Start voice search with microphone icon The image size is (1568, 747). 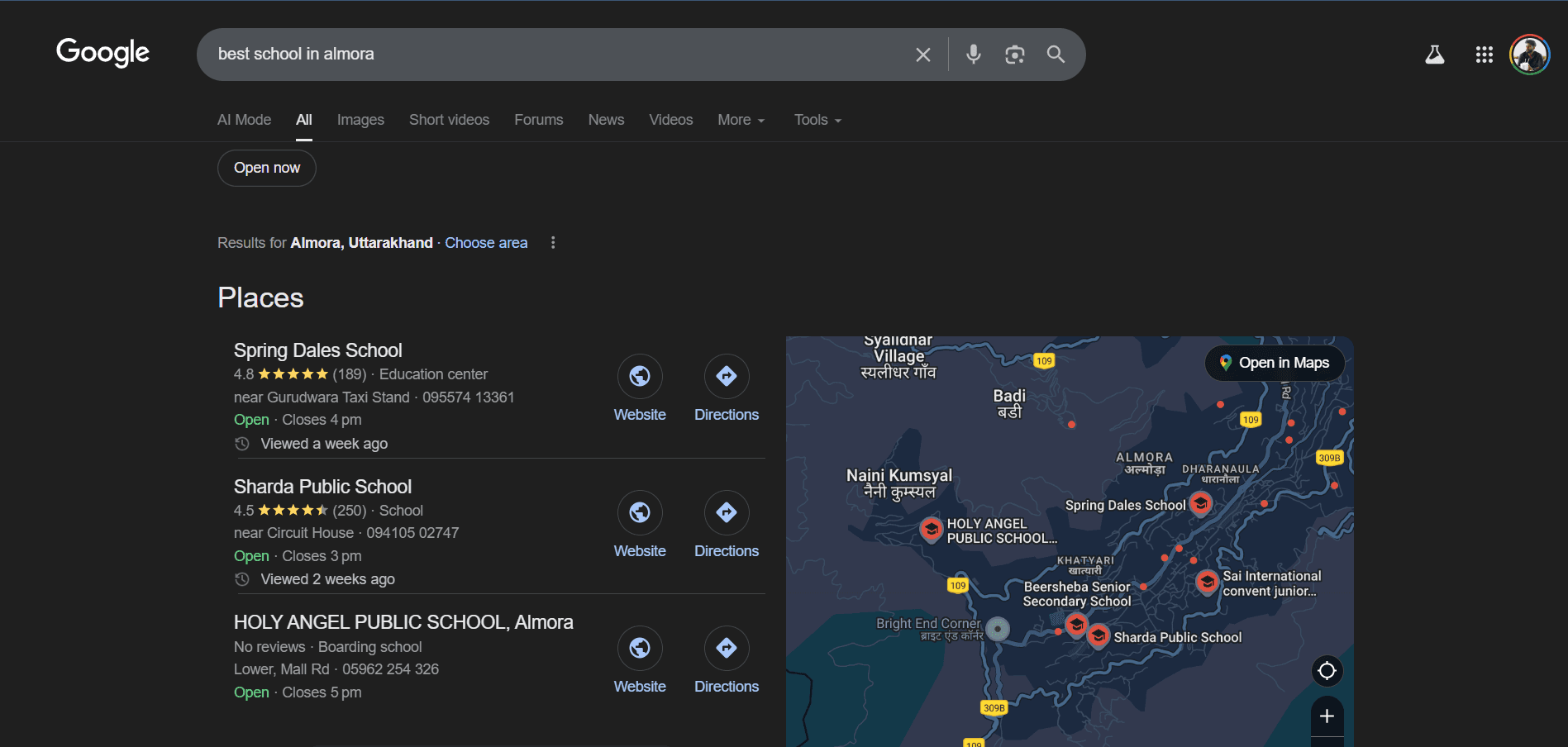click(x=973, y=55)
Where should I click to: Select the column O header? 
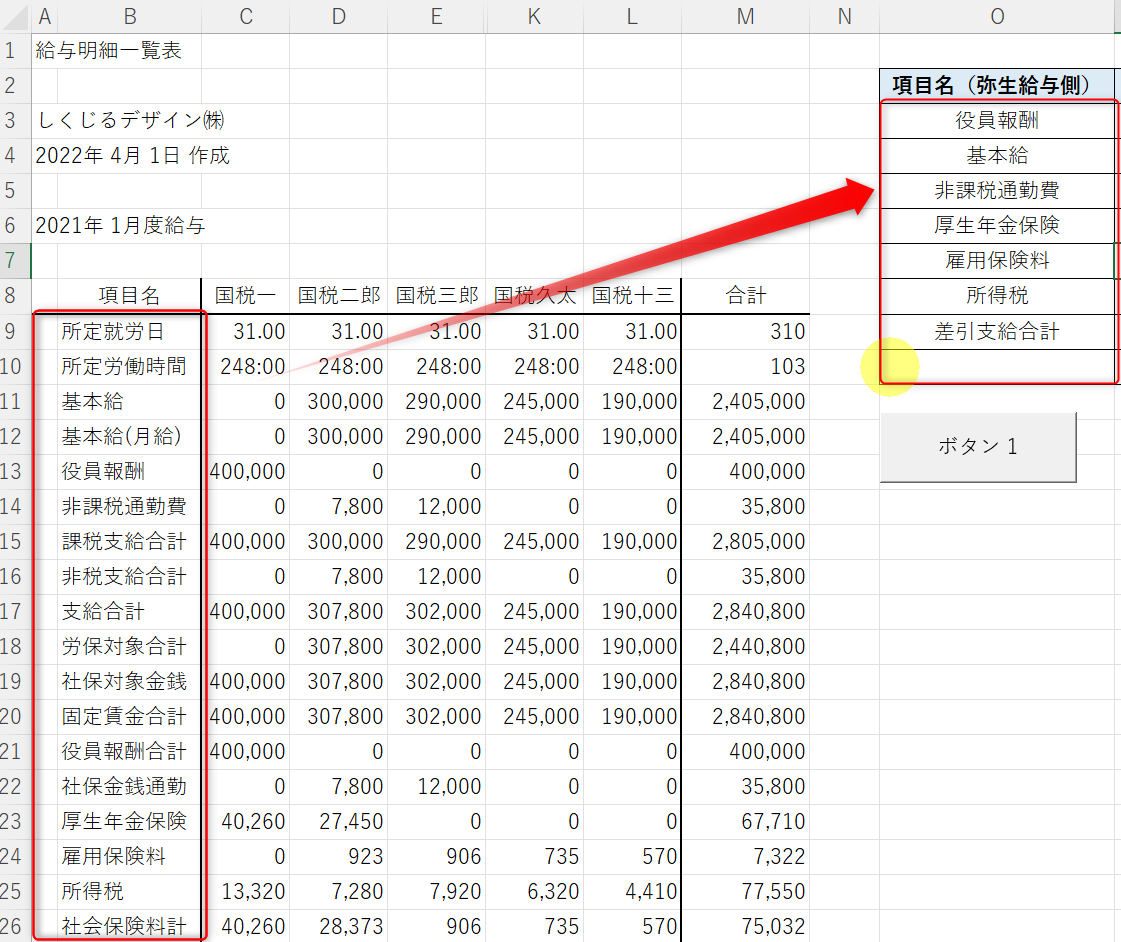click(x=997, y=17)
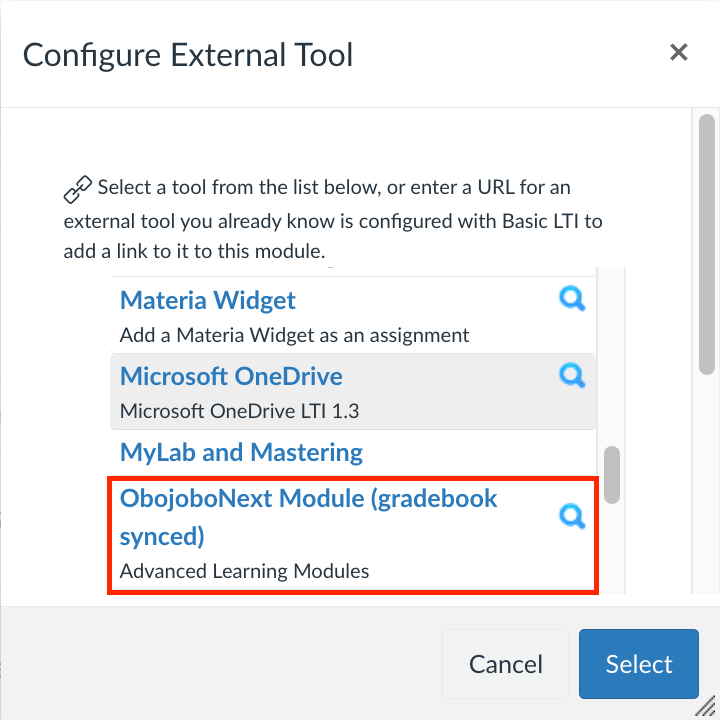This screenshot has height=720, width=720.
Task: Click the dialog's outer scrollbar thumb
Action: pos(707,245)
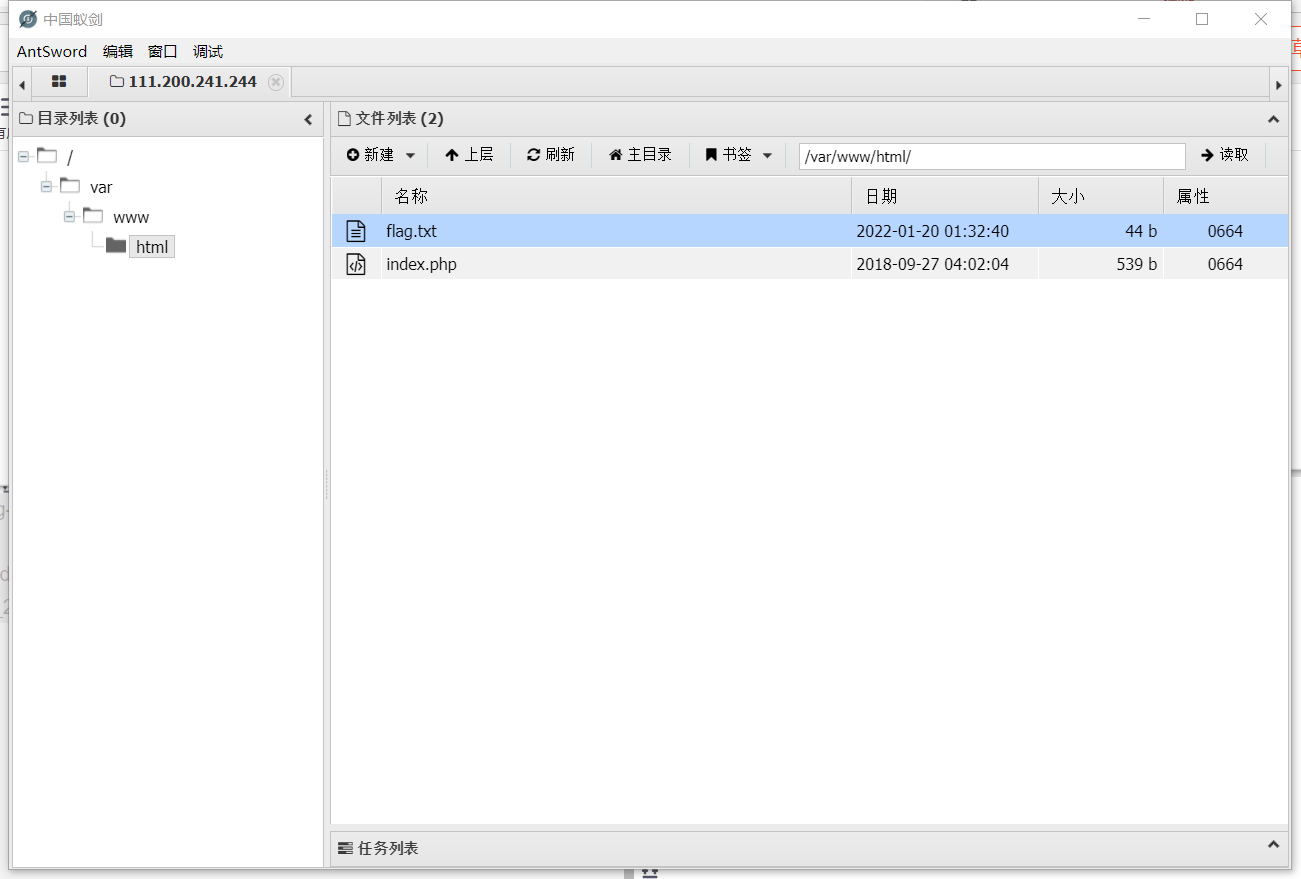The width and height of the screenshot is (1301, 879).
Task: Click the AntSword logo icon in title bar
Action: (x=26, y=18)
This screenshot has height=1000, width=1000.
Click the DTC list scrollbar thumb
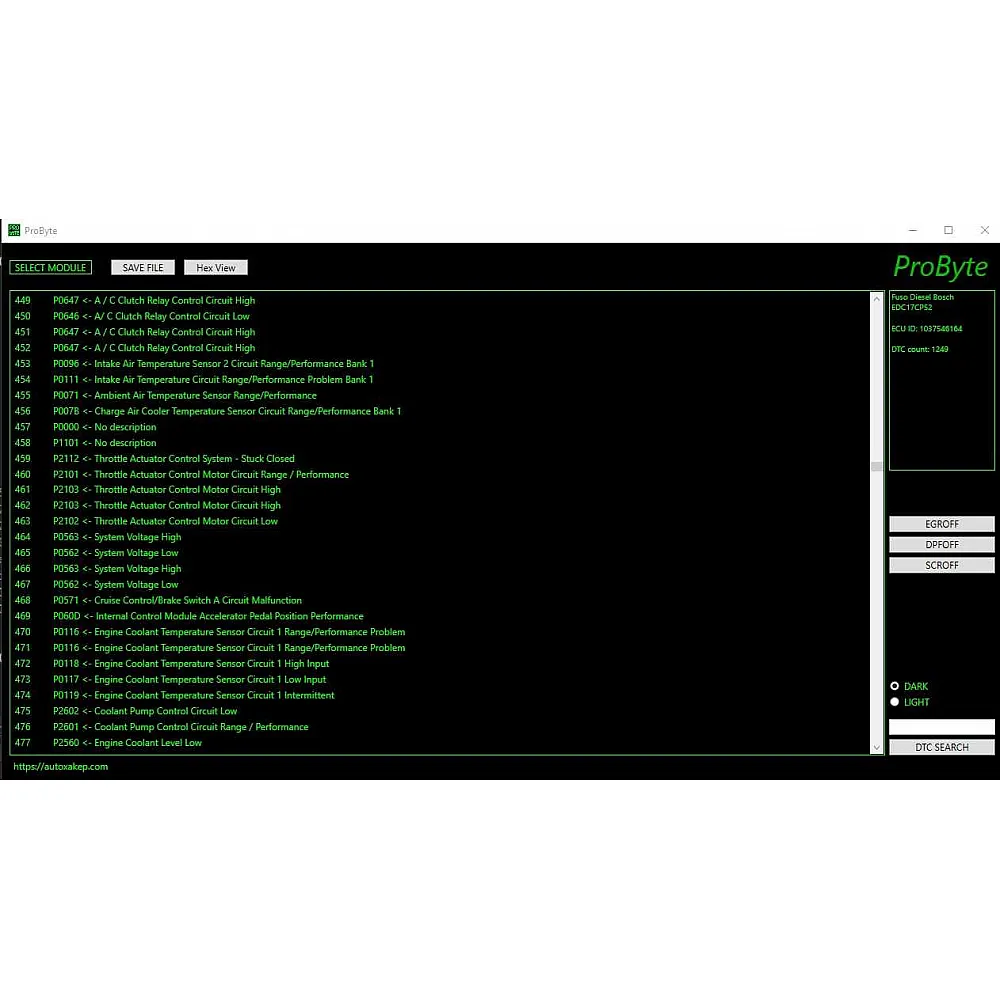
● ● ●
→ **ACTIVITY**
Take the line containing "Where should I" and every line after it to the end of the records, and restate them verbatim, with no pictures.

→ **COMPLETED EXERCISE**
Where should I click to: Select the column O header? 
click(x=997, y=17)
This screenshot has height=720, width=720.
Task: Click the dialog's outer scrollbar thumb
Action: pos(707,245)
The width and height of the screenshot is (1301, 879).
Task: Click the AntSword logo icon in title bar
Action: (x=26, y=18)
This screenshot has height=1000, width=1000.
Click the DTC list scrollbar thumb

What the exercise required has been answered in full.